L’Arbre aux hérons,
on ne sait déjà pas très bien ce qu’il coûterait. Sait-on davantage qui le paierait ? En principe, oui.
« Pour
que ce grand projet voie le jour, Johanna Rolland a en effet fixé un
cadre », assurent aussi bien
Nantes
Métropole que la
ville
de Nantes :
« un tiers financé par la Métropole, un tiers
apporté par des fonds privés et le tiers restant par d'autres partenaires
publics (Etat, Europe, etc.) ». Voilà qui est clair.

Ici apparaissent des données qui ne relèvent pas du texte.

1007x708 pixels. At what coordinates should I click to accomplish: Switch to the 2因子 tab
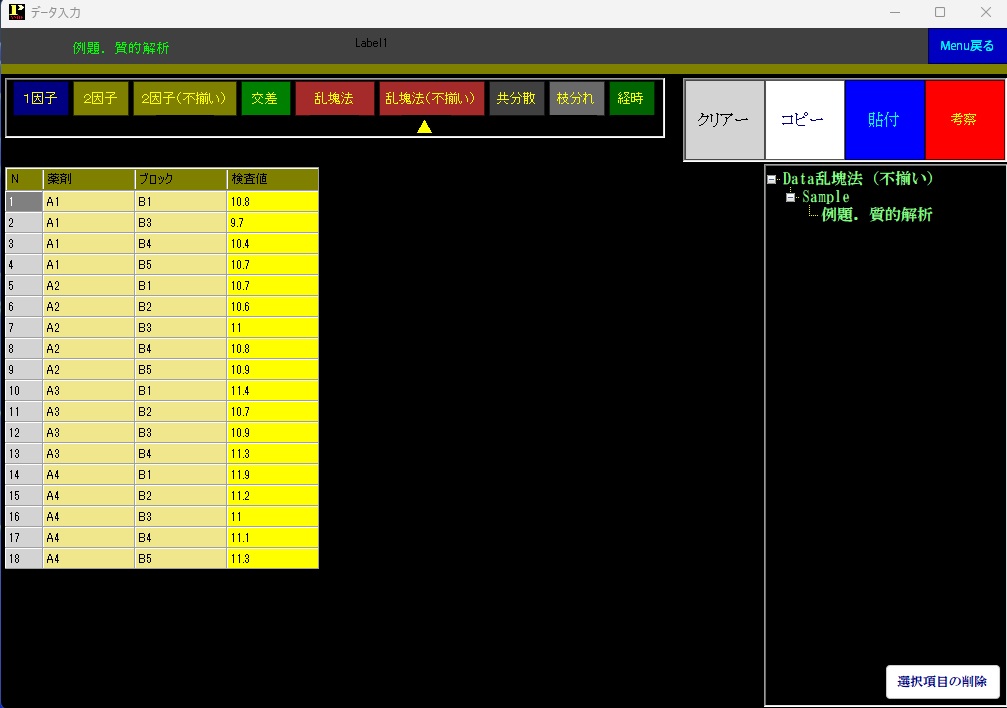100,99
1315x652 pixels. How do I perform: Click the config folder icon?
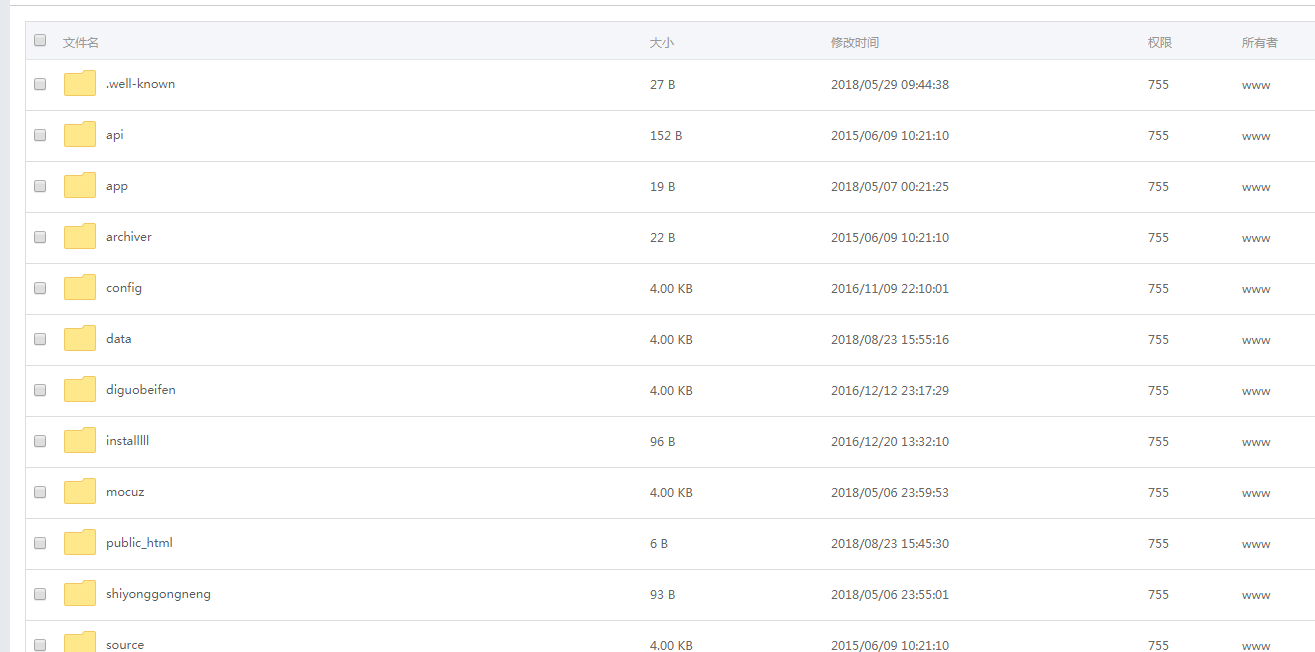pyautogui.click(x=80, y=288)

Petit exercice mental rapide : un tiers de 35 millions
d’euros, pas même 12 millions d’euros à la charge des Nantais, ça n’est pas la
mort du petit cheval. Second petit exercice mental rapide : oui, mais qui
comblera le trou si ces « partenaires publics » et/ou ces « fonds
privés » ne considèrent pas l’Arbre aux hérons nantais comme une
ardente obligation ? Mme le maire de Nantes ne semble pas avoir « fixé
un cadre » pour ce cas de figure.
Le Feder se dégonfle
Certes, une partie de l’investissement initial des Machines
de l’île a été financée par le Fonds européen de développement régional. Le Feder a ainsi versé
2 millions d'euros pour la construction du Carrousel des mondes marins, qui en a
coûté 10. Il a prévu une enveloppe d’aides de plus de 300 millions d'euros dans les
Pays de la Loire pour la période 2014-2020. Mais ses priorités ont évolué.
Disparue la thématique « tourisme, culture » qui avait justifié le
financement des Machines. Il va être difficile de faire passer un Arbre aux
hérons pour une grande avancée dans l’un des
« axes »
aujourd’hui prioritaires : renforcer la recherche, améliorer l’accès aux
TIC, améliorer la compétitivité des PME, soutenir la transition énergétique,
promouvoir la prévention des risques, promouvoir l’inclusion sociale.
Complication supplémentaire : les fonds du Feder sont
administrés par les régions. Au moment de la création des Machines de l’île, en
somme, Jean-Marc Ayrault a demandé des sous à Jacques Auxiette. Le jour où
Johanna Rolland ira solliciter Bruno Retailleau, rien ne dit qu’elle trouvera en
lui autant de mansuétude. Il lui restera la solution de se tourner vers l’État.
Mais, en période de disette, l’État accordera-t-il à un Arbre aux hérons ce
qu’il refuse à des hôpitaux ou à des universités ? Et puis, là
aussi, il n’est pas sûr que l’État d’après mai 2017 montre beaucoup de bienveillance envers un maire socialiste.
Financement privé ou privé de financement ?
Quant aux financements privés,
« une quinzaine
d'entreprises parrainent également des branches de l'arbre, à hauteur de 50 000
euros chacune », assurent
Nantes
Métropole et la
ville
de Nantes.
« Dix-huit entreprises auraient donné leur accord pour
signer un chèque », écrit même Christophe Jaunet dans
Ouest France (8 juillet 2016).
Des noms ! Des noms ! Quelle entreprise privée s’engagerait en 2016 à
parrainer un équipement qui n’ouvrira pas avant 2023 ? Il est donc à
craindre que les entreprises en question soient des pseudopodes des
collectivités locales, et que l’argent qu’elles apportent soit
in fine
celui des contribuables.
Encore un petit calcul mental :
si la totalité des vingt-deux branches trouvaient preneur au même tarif, l’Arbre aurait
peut-être l’air d’un vaste panneau publicitaire, mais il n’aurait encore réuni
que 1,1 million d’euros, soit 3,14 % des 35 millions d’euros nécessaires –
même pas un dixième du financement attendu des partenaires privés. Il resterait
encore pas loin de 10,6 millions à trouver côté mécènes. Il paraît que le Crédit
Mutuel va co-financer l’étude de faisabilité à 4 millions d’euros de l’Arbre
aux hérons ; parviendra-t-il à éclairer davantage l’équation
financière ?
À mon avis, le seul espoir qui reste au contribuable nantais
n’est autre que l’héritage de la Bégum Gokool. Si Johanna Rolland s’avérait
être elle aussi une descendante de Jean-Jacques Langévol (…du héron), nul doute
qu’elle ferait comme le bon docteur Sarrasin : elle consacrerait l’argent
à une opération d’urbanisme. Après tout, le projet des Machines de l’île
« se situe à la croisée des
‘mondes inventés’ de Jules Verne », n’est-ce pas ? Et du
musée Jules Verne à la carrière de Miséry, il n’y a qu’une centaine de mètres à
vol d’oiseau (…de héron). C’est comme si c’était fait.